**Data supplied:**
=-=-=

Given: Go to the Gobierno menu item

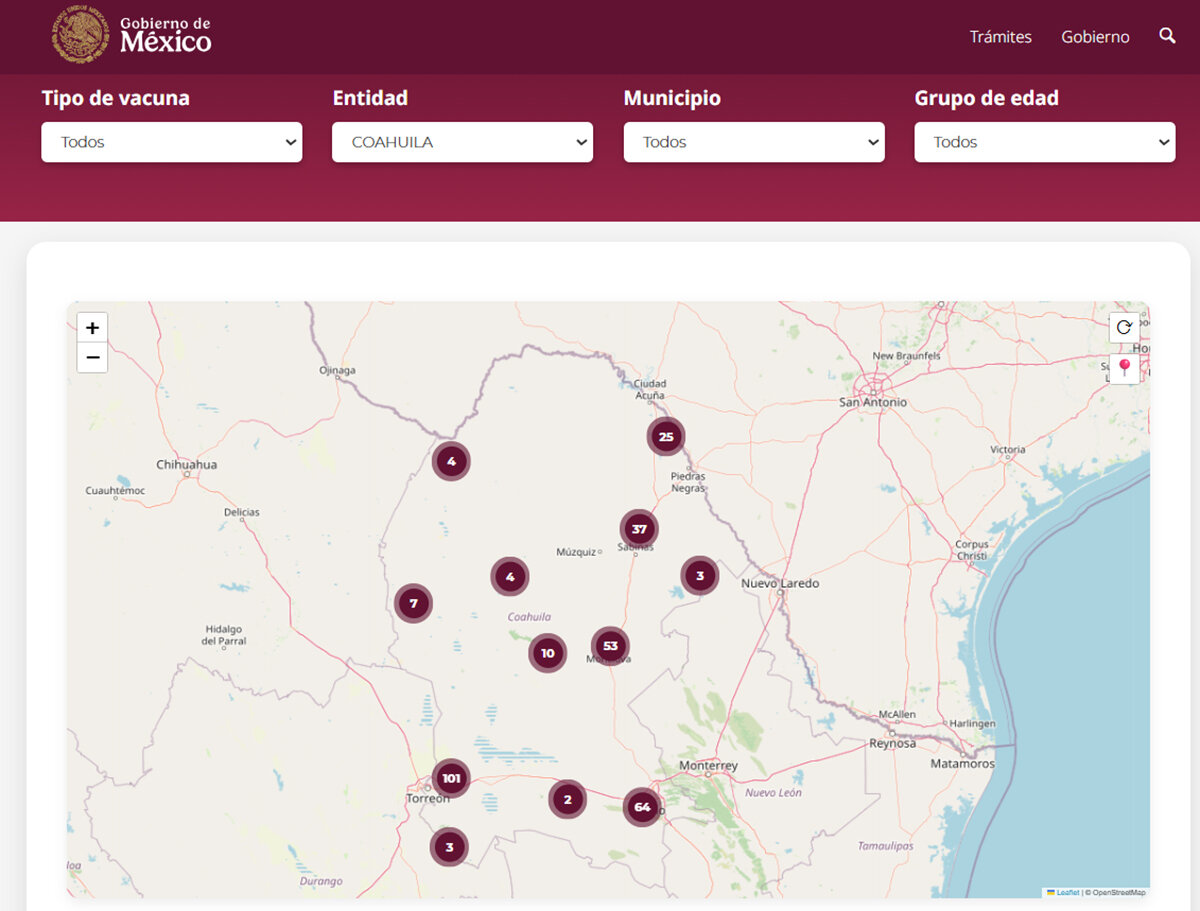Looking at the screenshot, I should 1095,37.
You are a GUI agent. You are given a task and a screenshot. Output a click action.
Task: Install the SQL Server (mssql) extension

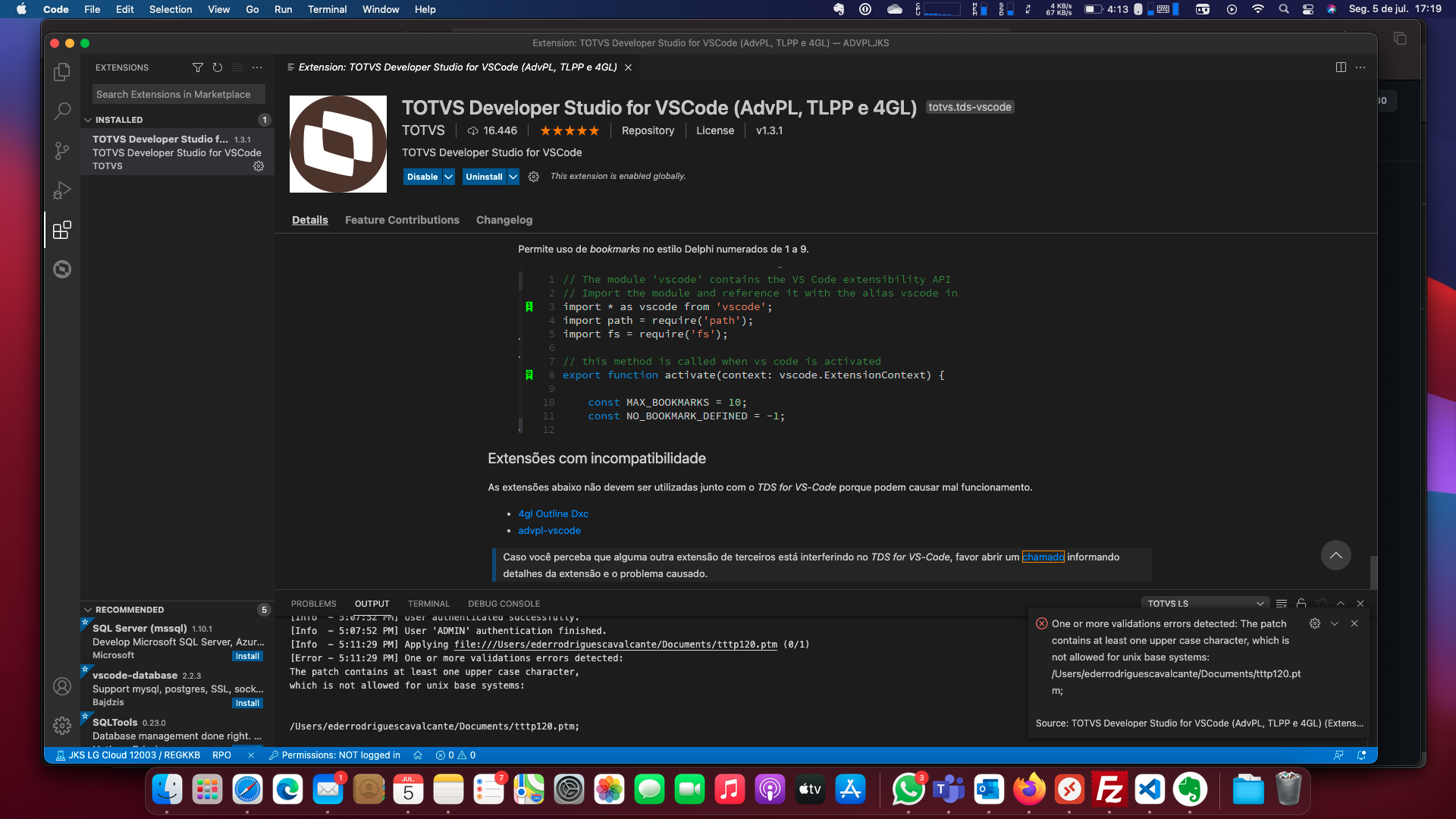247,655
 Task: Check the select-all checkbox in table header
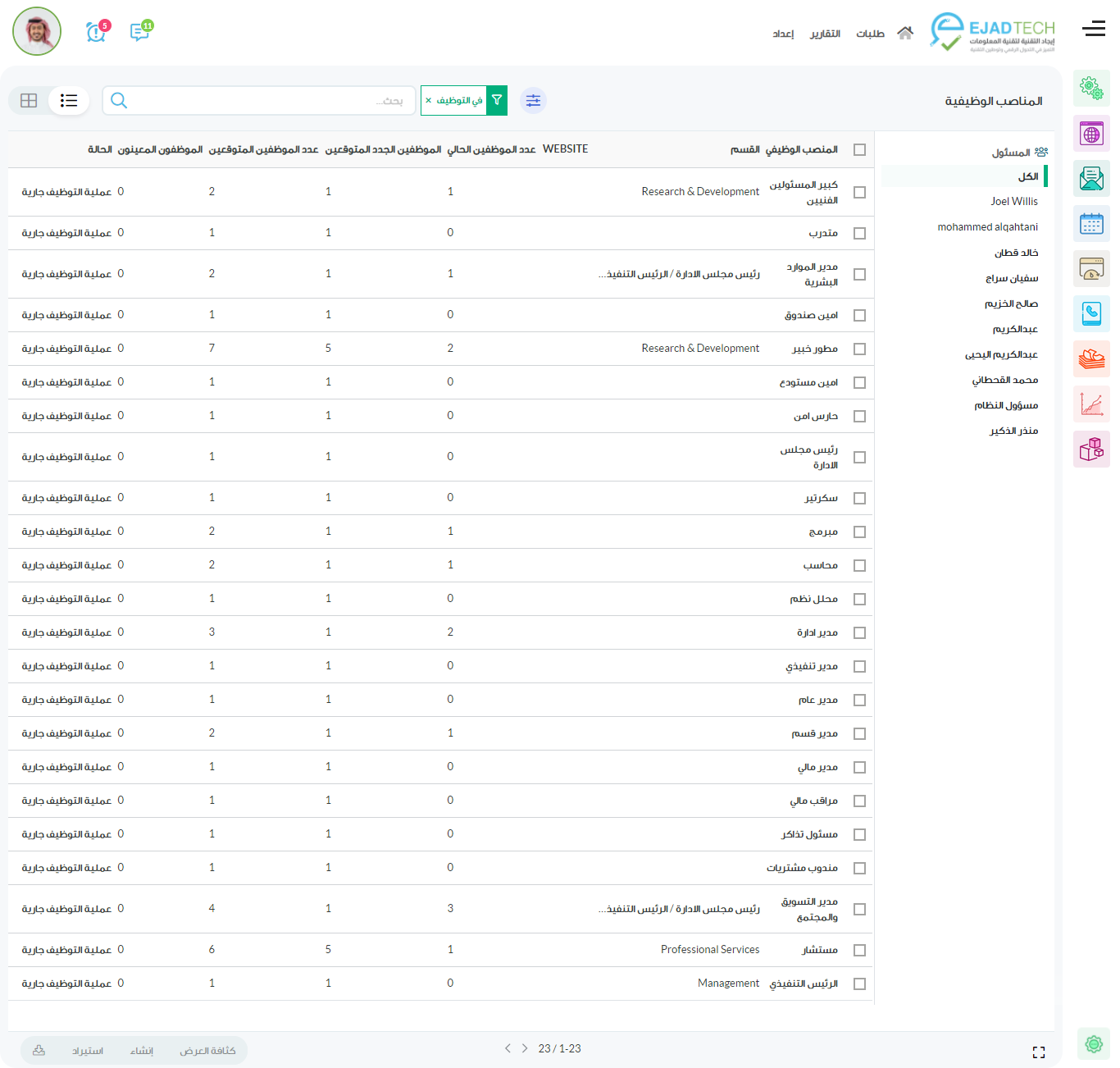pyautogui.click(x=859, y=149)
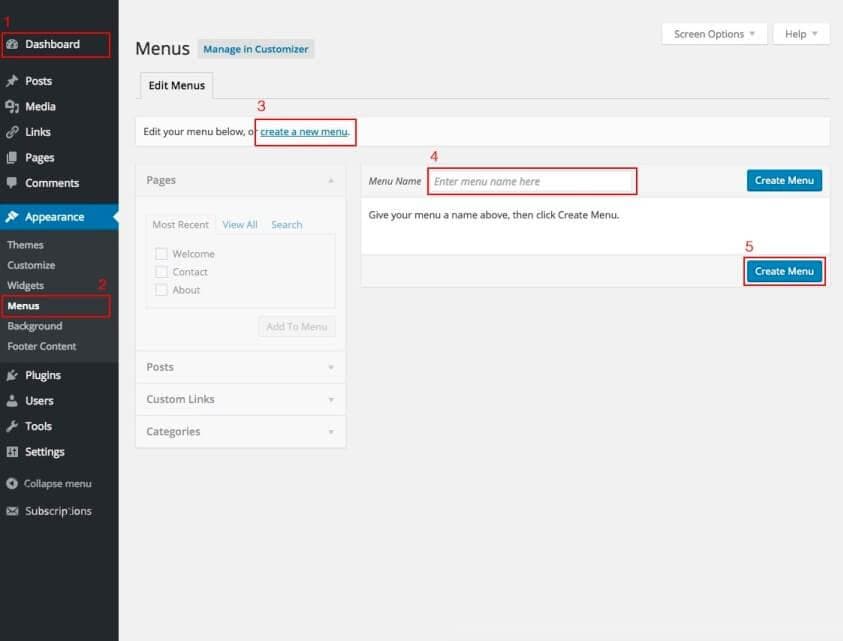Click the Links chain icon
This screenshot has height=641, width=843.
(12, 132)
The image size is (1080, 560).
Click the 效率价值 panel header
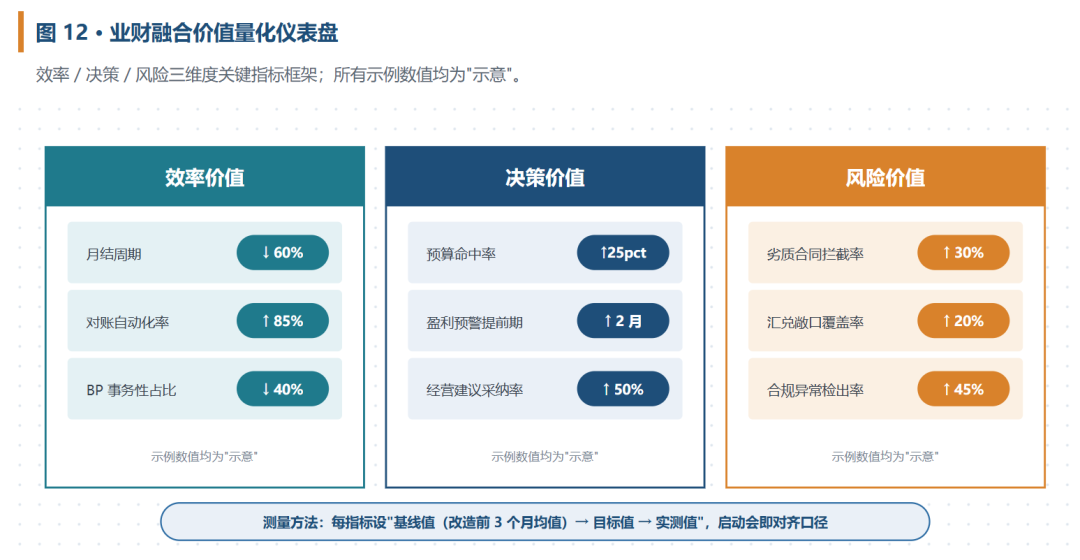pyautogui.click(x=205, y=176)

=-=-=

**What you have to do:** Rewrite all the records above, substituting "master checkbox" for "select-all checkbox" and leaving everything else unchanged. Omit the pictures from your answer.

**Worked answer:**
Given: Go to the Gobierno menu item

Looking at the screenshot, I should 1095,37.
You are a GUI agent. You are given a task and a screenshot. Output a click action.
Task: Install the SQL Server (mssql) extension

247,655
 Task: Check the master checkbox in table header
pyautogui.click(x=859, y=149)
Click the Links chain icon
This screenshot has height=641, width=843.
(12, 132)
The image size is (1080, 560).
Click the 效率价值 panel header
pyautogui.click(x=205, y=176)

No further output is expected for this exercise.